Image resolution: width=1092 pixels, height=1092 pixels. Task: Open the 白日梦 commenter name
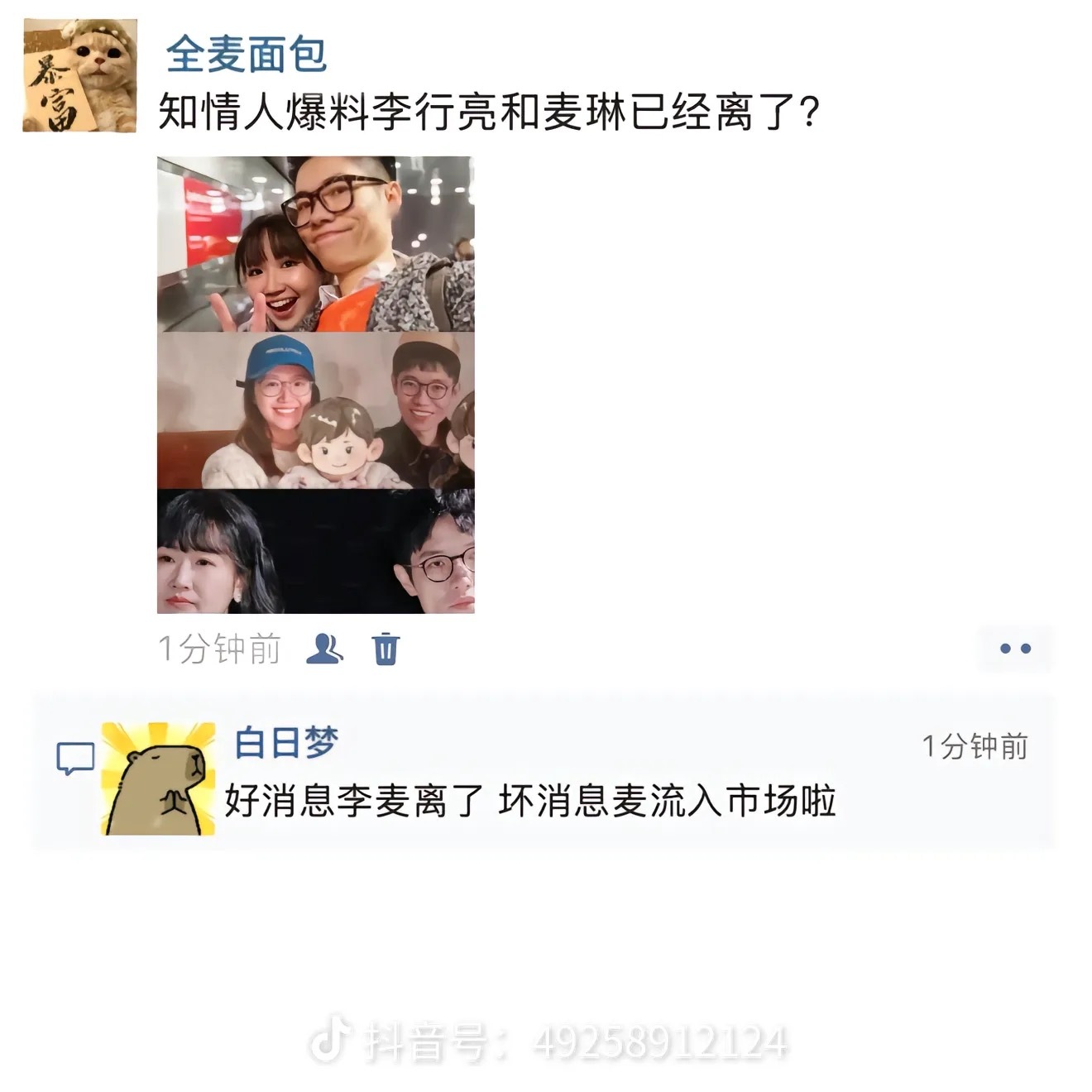click(286, 743)
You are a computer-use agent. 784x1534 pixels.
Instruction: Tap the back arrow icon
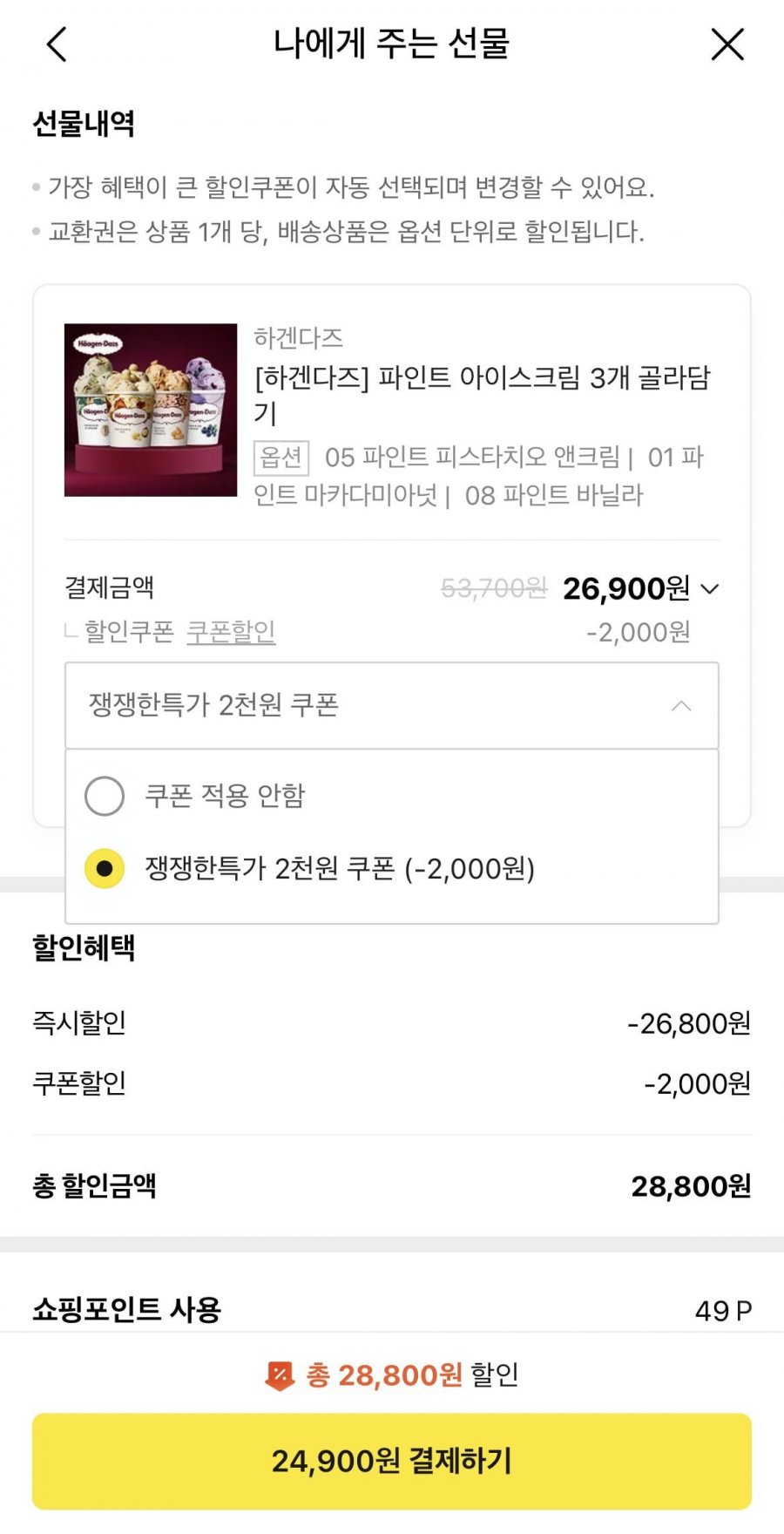57,44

┄┄┄┄┄┄┄┄┄┄

# Try it
In the records above, find the line that contains "You are a computer-use", then write it out along with every line after it, exactly, through the last one. Leave the pictures out.

# Completed task
You are a computer-use agent. 784x1534 pixels.
Instruction: Tap the back arrow icon
57,44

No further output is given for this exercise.